Macht und Machtmissbrauch

Ein echtes Highlight ist im Film das Gespräch zwischen zu Guttenberg und dem Journalisten Andres Englisch, der seit vielen Jahren aus dem Vatikan berichtet. Dieser fällt ein ernüchterndes Urteil über den Synodalen Weg in Deutschland. In Rom interessiere sich keiner dafür. Schließlich könne nur der Papst solch weitreichenden Reformen der Kirche beschließen. Und diesen habe er bereits eine Abfuhr erteilt.

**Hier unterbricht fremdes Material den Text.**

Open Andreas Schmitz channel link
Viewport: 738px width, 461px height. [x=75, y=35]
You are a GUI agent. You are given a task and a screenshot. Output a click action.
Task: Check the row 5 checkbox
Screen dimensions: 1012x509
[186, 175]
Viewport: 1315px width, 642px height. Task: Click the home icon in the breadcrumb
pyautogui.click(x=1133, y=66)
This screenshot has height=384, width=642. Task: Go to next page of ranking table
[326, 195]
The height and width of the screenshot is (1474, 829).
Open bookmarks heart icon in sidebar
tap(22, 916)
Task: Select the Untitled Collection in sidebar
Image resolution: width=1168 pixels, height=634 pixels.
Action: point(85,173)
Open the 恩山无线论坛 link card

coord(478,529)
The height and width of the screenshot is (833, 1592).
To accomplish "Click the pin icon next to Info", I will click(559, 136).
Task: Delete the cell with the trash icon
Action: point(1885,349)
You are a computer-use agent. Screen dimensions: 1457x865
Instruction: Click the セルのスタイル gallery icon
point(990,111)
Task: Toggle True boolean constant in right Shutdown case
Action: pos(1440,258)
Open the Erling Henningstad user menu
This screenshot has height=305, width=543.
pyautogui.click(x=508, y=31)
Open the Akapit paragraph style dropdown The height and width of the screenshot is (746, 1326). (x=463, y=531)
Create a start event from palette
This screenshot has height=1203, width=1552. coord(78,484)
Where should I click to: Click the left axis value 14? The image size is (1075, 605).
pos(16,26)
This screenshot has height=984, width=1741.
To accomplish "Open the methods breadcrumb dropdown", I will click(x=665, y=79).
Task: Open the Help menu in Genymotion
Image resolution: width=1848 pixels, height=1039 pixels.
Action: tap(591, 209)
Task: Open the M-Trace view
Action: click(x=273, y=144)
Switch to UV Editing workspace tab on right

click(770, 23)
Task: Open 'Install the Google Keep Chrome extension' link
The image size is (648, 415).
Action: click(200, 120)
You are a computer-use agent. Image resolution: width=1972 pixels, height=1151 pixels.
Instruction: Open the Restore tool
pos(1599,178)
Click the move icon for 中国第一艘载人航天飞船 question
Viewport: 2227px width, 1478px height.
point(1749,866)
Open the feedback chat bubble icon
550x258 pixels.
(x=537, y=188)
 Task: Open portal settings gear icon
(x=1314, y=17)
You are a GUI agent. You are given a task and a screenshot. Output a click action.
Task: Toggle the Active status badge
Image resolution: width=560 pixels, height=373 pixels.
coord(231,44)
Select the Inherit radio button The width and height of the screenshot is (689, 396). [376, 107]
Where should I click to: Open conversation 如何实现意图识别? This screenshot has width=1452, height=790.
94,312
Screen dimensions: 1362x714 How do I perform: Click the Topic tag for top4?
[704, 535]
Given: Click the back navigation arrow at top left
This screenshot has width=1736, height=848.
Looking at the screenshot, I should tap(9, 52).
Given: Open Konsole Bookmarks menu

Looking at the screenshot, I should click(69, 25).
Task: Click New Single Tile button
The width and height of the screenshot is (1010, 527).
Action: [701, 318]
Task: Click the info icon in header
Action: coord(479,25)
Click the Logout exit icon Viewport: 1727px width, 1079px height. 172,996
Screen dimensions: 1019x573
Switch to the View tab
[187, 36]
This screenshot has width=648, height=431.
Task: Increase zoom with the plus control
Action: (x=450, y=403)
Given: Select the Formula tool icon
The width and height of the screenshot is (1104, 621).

Es wird deutlich: Den Machtkampf zwischen Rom und Deutschland kann nur Rom gewinnen.

Was spätestens an dieser Stelle auffällt: In der Dokumentation geht es hauptsächlich um die katholische Kirche, auch wenn der Titel die evangelische mit einschließt. Dem Wert der Doku tut das aber kein Abbruch.

Einen großen Raum in der Doku wird dem Thema Missbrauch in der katholischen Kirche eingeräumt – völlig zurecht. Auch wenn es an dieser Stelle vielmehr um Machtmissbrauch als um Macht geht. Zu Gutenberg nähert sich diesem Thema auf der wohl am besten geeigneten Weise: Er spricht mit einem Betroffenen.  

Eine Dokumentation auf RTL über die Macht der Kirchen lässt die Vermutung zu, dass ein Bild einer mächtigen Kirche gesponnen wird, die mit ihrer dunklen Geschichte und geheimen Orden noch heute die politischen Geschicke mitbestimmt. Doch nichts davon ist in „KT Guttenberg – Um Gottes willen? Die Macht der Kirche in Deutschland“ der Fall. Auf ehrliche, informative, durchaus entwaffnende und vor allem in Gesprächen einfühlsame Weise beantwortet zu Guttenberg diese Frage. Absolute Empfehlung.

Zu sehen ist die 90-minütige Dokumentation bereits jetzt auf „RTL+“, die kostenpflichtige Streaming-Plattform von RTL. Im Free-TV feiert sie bei „ntv“ am 26. Dezember Premiere.